The Ukrainian National Women’s League of America hands over a check to“Support Hospitals in Ukraine” to ship equipment to two childrens’ hospitals in Ukraine in this May 2019 photo.
Photo by Picasa
“All the money we receive from donors goes for the operational expenses of our supplier and the operational expenses of transport from the U.S. to Ukraine. We don’t have offices, licenses, staff or any administrative. So we are 100 percent efficient in our work,” he said.
So far, Support Hospitals in Ukraine has sent shipments valued at $2.5 million.
He manages the project, focusing business development, fundraising and maintaining relations with all those involved. Martin is responsible for on-site assessments in Ukraine and Serge Sementsov joined to evaluate SHU’s social impact.

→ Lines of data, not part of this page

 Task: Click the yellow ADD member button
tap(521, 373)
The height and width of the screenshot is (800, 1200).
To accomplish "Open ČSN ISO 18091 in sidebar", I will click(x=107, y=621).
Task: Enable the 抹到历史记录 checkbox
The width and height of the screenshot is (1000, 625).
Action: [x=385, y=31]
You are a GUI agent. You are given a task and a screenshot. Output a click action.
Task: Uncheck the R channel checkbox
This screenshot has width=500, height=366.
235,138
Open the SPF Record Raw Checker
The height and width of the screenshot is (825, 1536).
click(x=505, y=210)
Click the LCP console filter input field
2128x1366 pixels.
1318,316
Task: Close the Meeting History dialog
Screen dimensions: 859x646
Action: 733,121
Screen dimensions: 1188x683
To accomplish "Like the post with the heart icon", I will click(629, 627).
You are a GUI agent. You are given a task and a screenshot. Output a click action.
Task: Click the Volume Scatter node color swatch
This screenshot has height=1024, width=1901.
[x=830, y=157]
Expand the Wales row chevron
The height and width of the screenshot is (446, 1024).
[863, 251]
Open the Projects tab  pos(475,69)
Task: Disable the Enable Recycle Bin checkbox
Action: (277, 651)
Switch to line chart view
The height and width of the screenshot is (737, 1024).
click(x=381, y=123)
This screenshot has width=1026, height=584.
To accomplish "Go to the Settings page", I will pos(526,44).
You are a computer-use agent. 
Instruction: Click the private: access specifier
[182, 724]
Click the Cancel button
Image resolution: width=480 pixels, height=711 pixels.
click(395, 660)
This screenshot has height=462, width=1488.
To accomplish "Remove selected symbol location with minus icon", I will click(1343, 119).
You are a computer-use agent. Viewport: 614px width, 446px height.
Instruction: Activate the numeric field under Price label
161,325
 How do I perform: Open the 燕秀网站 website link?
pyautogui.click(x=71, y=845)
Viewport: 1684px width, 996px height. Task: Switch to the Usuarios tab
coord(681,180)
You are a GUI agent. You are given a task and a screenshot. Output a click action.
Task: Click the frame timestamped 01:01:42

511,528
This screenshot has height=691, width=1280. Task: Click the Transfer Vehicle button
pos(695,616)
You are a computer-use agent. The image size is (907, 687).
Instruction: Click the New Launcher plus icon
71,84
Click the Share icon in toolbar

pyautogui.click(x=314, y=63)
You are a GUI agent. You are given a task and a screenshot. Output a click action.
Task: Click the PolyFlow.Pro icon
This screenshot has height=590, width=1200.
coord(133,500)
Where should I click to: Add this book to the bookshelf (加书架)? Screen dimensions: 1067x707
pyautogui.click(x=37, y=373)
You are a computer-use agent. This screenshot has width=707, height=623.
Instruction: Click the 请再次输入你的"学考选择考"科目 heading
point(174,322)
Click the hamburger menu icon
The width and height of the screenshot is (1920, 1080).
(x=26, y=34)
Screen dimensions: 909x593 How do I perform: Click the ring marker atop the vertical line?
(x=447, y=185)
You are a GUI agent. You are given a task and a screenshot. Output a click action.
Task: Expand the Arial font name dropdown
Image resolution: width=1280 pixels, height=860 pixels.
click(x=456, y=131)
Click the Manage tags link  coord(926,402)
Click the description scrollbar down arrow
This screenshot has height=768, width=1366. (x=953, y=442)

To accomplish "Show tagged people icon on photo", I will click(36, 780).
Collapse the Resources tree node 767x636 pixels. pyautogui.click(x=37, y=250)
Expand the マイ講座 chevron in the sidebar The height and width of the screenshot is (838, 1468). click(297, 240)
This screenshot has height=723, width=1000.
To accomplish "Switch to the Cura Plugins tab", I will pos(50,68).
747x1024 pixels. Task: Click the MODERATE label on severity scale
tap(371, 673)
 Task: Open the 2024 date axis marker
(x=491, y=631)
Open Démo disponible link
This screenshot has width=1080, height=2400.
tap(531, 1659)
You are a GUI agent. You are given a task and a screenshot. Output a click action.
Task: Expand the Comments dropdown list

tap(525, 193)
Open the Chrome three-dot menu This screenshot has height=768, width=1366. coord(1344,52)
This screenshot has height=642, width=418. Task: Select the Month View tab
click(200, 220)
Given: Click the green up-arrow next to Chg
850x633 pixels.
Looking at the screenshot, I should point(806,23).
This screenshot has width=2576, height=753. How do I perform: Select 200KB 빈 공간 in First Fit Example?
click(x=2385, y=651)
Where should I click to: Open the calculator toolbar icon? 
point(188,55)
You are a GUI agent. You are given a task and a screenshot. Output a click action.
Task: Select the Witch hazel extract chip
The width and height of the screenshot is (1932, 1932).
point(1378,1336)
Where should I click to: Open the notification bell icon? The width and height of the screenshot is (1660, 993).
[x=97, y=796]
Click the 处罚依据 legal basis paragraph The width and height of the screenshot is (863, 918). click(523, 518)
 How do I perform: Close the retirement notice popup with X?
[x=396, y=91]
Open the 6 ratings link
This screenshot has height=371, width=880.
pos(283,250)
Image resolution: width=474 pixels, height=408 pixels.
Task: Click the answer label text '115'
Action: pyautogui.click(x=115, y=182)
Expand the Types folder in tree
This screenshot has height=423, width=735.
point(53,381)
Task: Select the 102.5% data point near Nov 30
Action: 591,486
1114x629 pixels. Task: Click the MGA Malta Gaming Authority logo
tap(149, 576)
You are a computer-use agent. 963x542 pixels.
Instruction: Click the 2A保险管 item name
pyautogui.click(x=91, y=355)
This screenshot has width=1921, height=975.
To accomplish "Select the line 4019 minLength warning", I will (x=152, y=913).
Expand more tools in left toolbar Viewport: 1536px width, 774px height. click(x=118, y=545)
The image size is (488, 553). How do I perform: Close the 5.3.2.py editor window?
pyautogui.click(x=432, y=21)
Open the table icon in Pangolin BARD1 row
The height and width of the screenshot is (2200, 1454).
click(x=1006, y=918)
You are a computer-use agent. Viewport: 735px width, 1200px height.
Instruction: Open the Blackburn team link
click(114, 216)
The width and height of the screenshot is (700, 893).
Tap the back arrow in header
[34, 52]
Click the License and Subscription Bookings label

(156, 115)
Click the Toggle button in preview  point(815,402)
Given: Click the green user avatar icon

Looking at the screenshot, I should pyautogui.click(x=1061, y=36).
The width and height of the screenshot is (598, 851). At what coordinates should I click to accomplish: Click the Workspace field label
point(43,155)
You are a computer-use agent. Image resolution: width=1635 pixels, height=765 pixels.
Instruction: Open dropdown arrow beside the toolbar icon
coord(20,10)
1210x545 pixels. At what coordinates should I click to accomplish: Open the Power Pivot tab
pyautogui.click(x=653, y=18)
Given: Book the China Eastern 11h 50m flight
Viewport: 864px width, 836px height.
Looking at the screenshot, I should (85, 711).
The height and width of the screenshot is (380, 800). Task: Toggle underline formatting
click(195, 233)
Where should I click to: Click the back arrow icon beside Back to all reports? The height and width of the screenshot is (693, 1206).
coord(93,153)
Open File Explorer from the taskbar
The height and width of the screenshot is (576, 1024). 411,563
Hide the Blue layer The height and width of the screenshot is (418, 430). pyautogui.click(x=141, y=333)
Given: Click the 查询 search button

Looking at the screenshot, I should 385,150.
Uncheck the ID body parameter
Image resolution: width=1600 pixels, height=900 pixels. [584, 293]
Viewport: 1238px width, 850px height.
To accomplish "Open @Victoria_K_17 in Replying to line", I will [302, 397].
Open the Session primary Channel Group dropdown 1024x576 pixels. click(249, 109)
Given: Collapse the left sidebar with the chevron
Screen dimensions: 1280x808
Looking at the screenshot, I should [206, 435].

Fedorenko still advises but is not as closely involved as before.
The modern technology delivered includes ultrasound scanners, various medical monitors, specialized intensive care unit beds, and a range of surgery, including neurosurgery, equipment.
Project CURE checks that all the equipment works, even supplying transformers to adapt them from American voltages to European requirements and it helps with paperwork such as for customs. The Ukrainian Embassy in Washington has also provided valuable help to navigate the bureaucracy, said Dubil.
In Ukraine, the volunteers partner with an NGO called New Life and a charitable fund called Health Care Support to help with customs clearance and deliveries.
Initially Support Hospitals in Ukraine received some 55 percent of its funds from crowdfunding small donations and 45 percent from partners like the NGOs.
As the fighting in Ukraine faded from the headlines (although it has never subsided and claims many dead and wounded each week), Dubil said the number of small donors waned and the project now mainly relies on activist and diaspora groups and NGOs for funds.
Dubil divides the work into two phases. The first phase covers 2014-18 when its shipments supported some seven hospitals. The second phase, he said, will cover 2018-22 and supply another 13 hospitals.
He said that when the project began it was focused on hospitals healing wounded soldiers, including rehabilitation treatment. However, he added: “From 2018, our strategy changed from only military-oriented medical institutions because we hoped the war would end.”
So although still working with military hospitals such as at Irpin near Kyiv, they also responded to requests from health care centers caring for non-military patients receiving neuro-surgery, pediatric surgery, or oncological procedures.
They also worked with regions further from the fighting such as Lviv, Zhytomyr, Cherkassy and Odesa.
For instance the Women’s League provided funds for equipment for two children’s hospitals in Lviv and Zhytomyr.
That was packed into two 12-meter containers in Denver, Colorado, where Project CURE’s largest warehouse is located – in June and is scheduled to reach Kyiv in late August.
Dubil devotes all his spare time to the project and said he hopes a day will come when there will be no more need for these donations. He thinks Ukrainian health institutions are becoming better. But for now, requests are increasing for Support Hospitals in Ukraine help as its reputation spreads.
He said: “I call this project my second life because it takes so much of my free time. But there is no excuse for stopping especially as now, after five years, we have acquired so much experience and visibility and know how to work well. In some ways it would be almost a crime not to carry on while Ukraine is going through these big challenges and our support is needed more than ever.”